SELECCIÓN =>

*****

Encuentro del Padre con las familias

Indice del capítulo: El fundador del Opus Dei en Tajamar

El salón de actos está abarrotado. Hay mucha gente de pie y niños pequeños aupados en los brazos de personas mayores.

—¿Me permitís que comience diciéndoos —comenta el Padre— que nunca me he encontrado más en mi casa...?

El Padre detiene su mirada sobre todas esas familias, y continúa:

—Cuando tenía veinticinco años, venía mucho por todos estos descampados, a enjugar lágrimas, a ayudar a los que necesitaban ayuda, a tratar con cariño a los niños, a los viejos, a los enfermos... Y recibía mucha correspondencia de afecto, y alguna que otra pedrada...

El Padre sonríe al recordar aquellos tiempos. Vienen a mi cabeza los recuerdos de los primeros años de Tajamar, cuando la desconfianza de la gente del barrio, de los chiquillos, se manifestaba de igual forma. El Padre había pasado por eso mucho antes que nosotros, con la diferencia de que entonces él estaba solo.

—Hoy para mí esto es un sueño, un sueño bendito, que vivo en tantos barrios extremos de ciudades grandes, donde contribuimos con cariño, mirando a los ojos de frente, porque todos somos iguales. Soy un pecador, y vosotros... alguna faltilla tendréis también...

Todos ríen.

*****

DATOS DE ENTRADA =>
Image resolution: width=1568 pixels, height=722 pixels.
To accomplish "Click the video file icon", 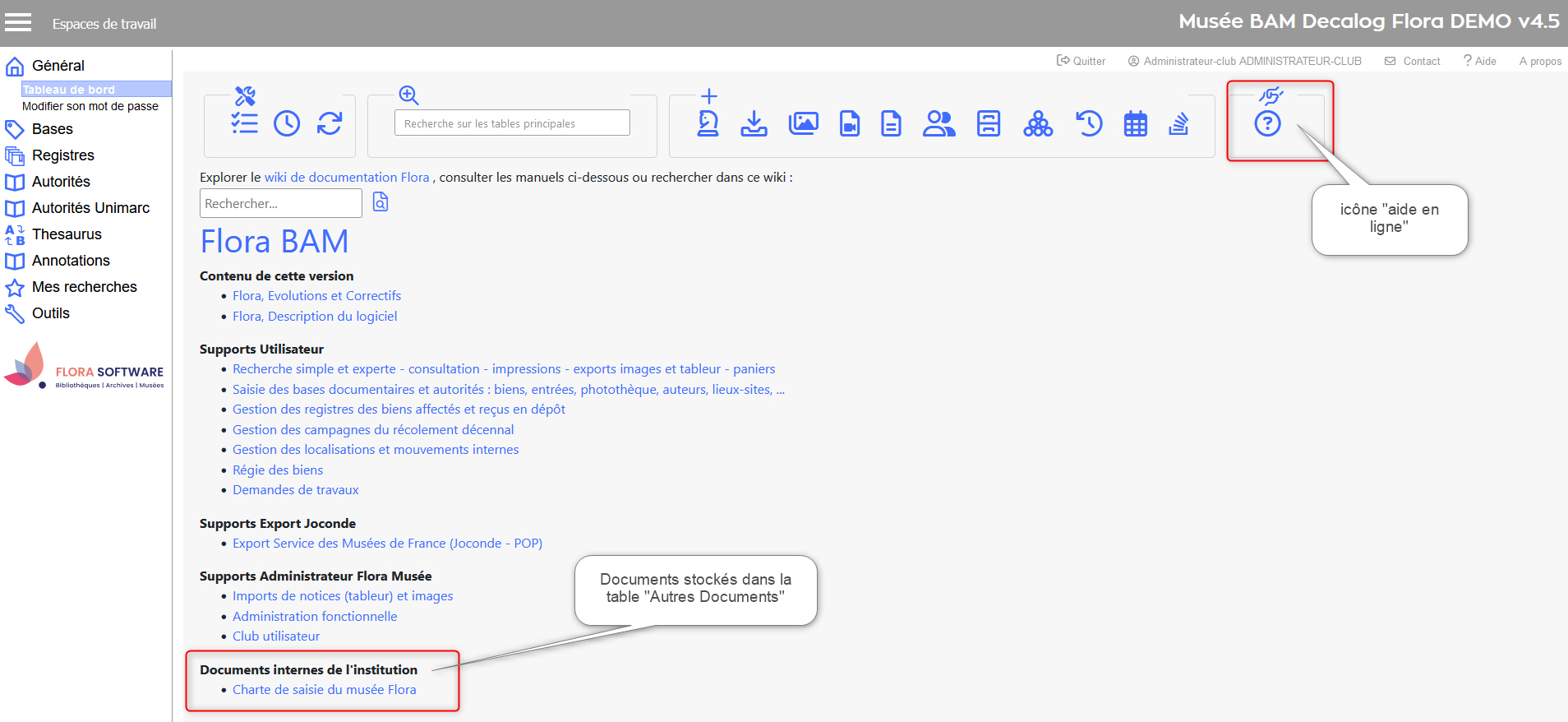I will (x=849, y=123).
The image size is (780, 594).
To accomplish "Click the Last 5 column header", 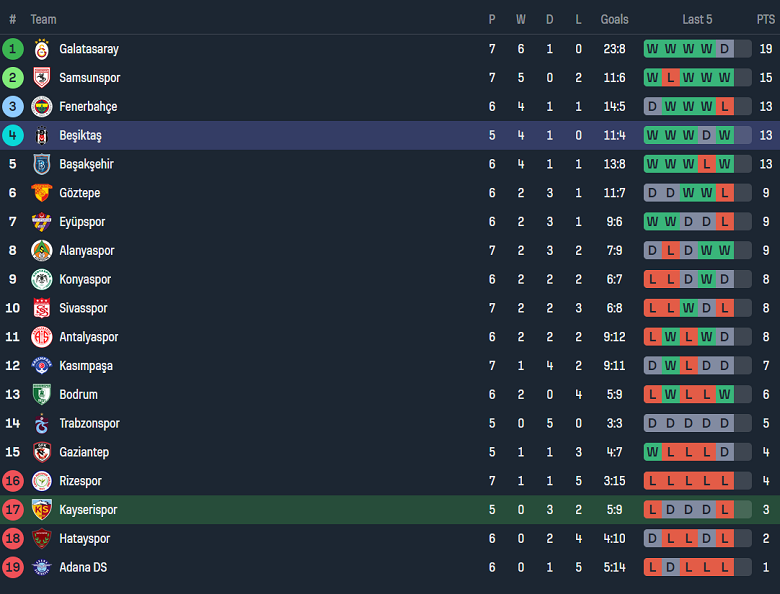I will (697, 19).
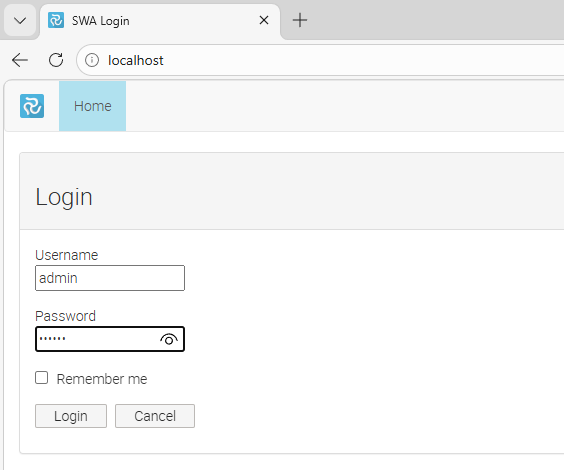Click the SWA Login tab favicon
The height and width of the screenshot is (470, 564).
pyautogui.click(x=56, y=20)
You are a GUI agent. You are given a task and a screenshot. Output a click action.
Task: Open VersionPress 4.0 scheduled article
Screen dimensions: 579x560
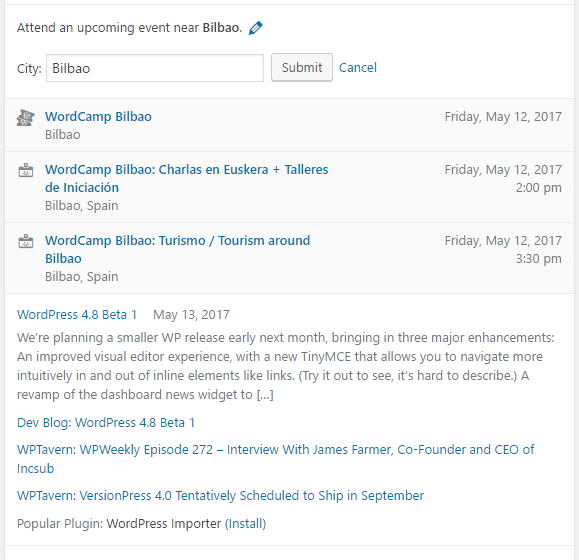(220, 495)
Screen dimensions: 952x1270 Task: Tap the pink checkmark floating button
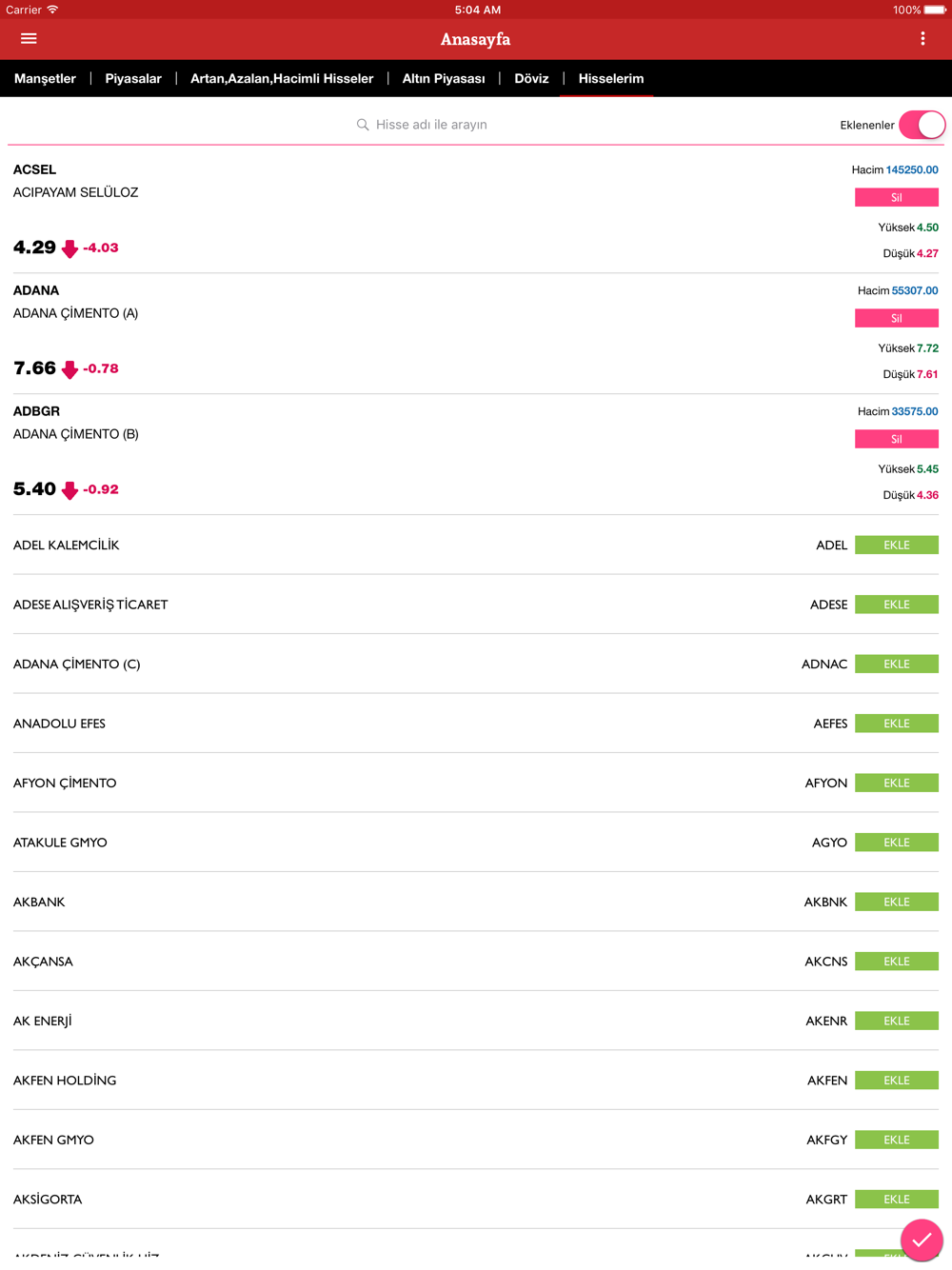(x=922, y=1240)
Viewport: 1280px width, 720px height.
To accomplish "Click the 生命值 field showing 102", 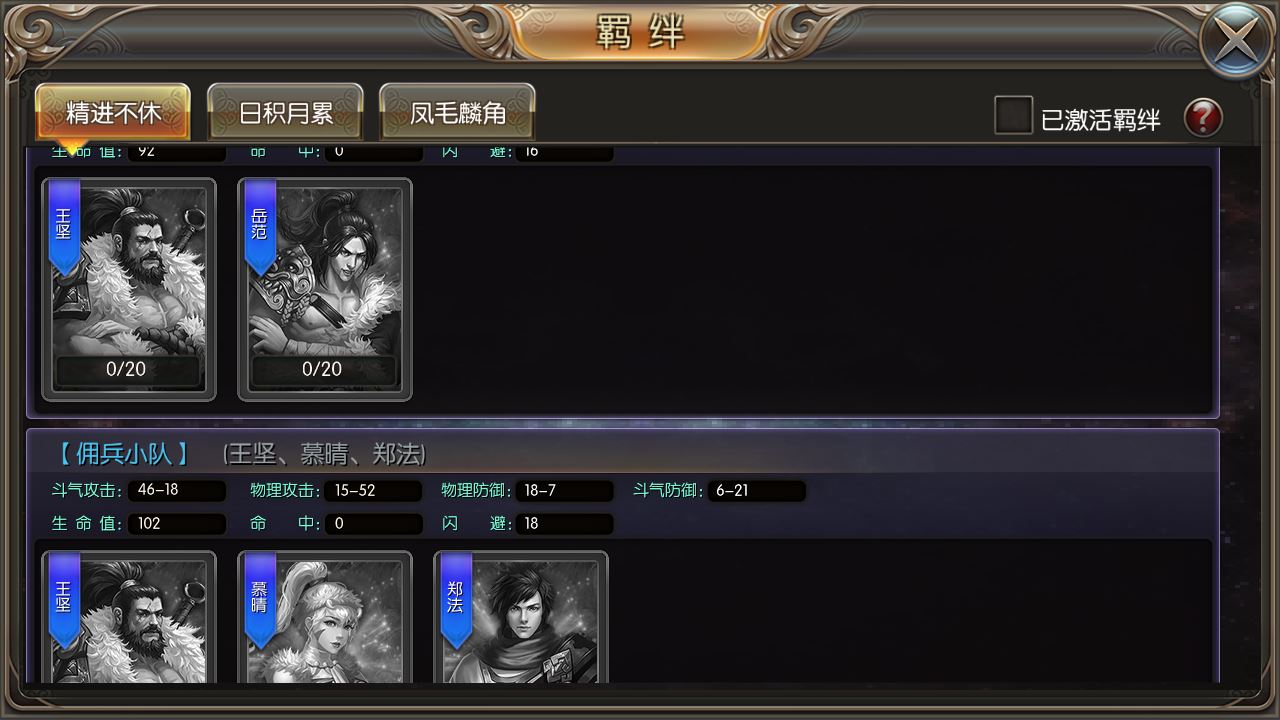I will point(176,523).
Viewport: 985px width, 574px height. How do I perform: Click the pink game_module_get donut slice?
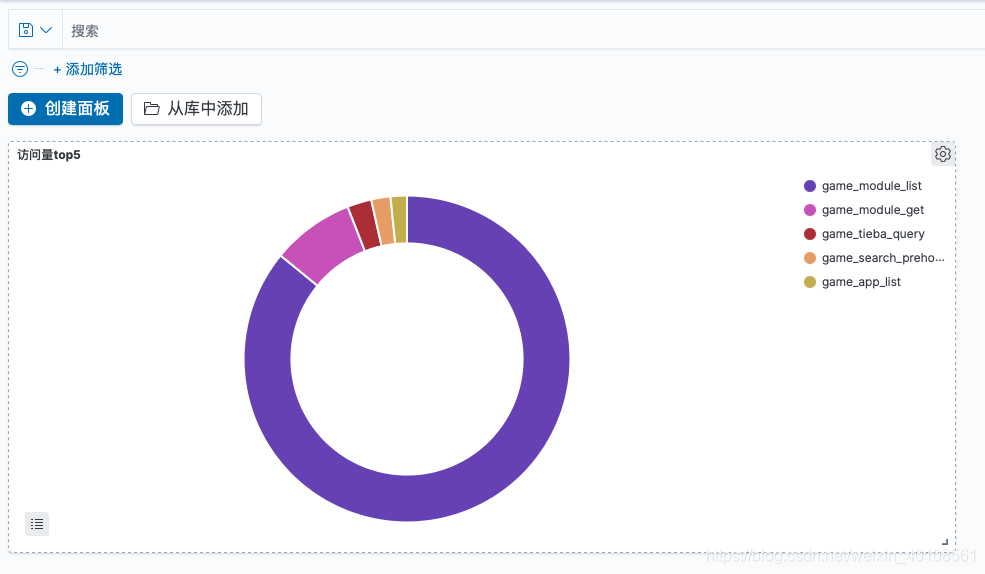324,244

*****

OBJETIVOS =>
1) Reproduce sin cambios el pasaje de la selección que va desde "Indice del capítulo: El" hasta "que otra pedrada...".
2) Indica cuántas líneas de las filas contienen la cadena "width", teniendo en cuenta que mayúsculas y minúsculas se distinguen. Responde solo con el número.

RESULTADOS =>
1)
Indice del capítulo: El fundador del Opus Dei en Tajamar

El salón de actos está abarrotado. Hay mucha gente de pie y niños pequeños aupados en los brazos de personas mayores.

—¿Me permitís que comience diciéndoos —comenta el Padre— que nunca me he encontrado más en mi casa...?

El Padre detiene su mirada sobre todas esas familias, y continúa:

—Cuando tenía veinticinco años, venía mucho por todos estos descampados, a enjugar lágrimas, a ayudar a los que necesitaban ayuda, a tratar con cariño a los niños, a los viejos, a los enfermos... Y recibía mucha correspondencia de afecto, y alguna que otra pedrada...

2) 4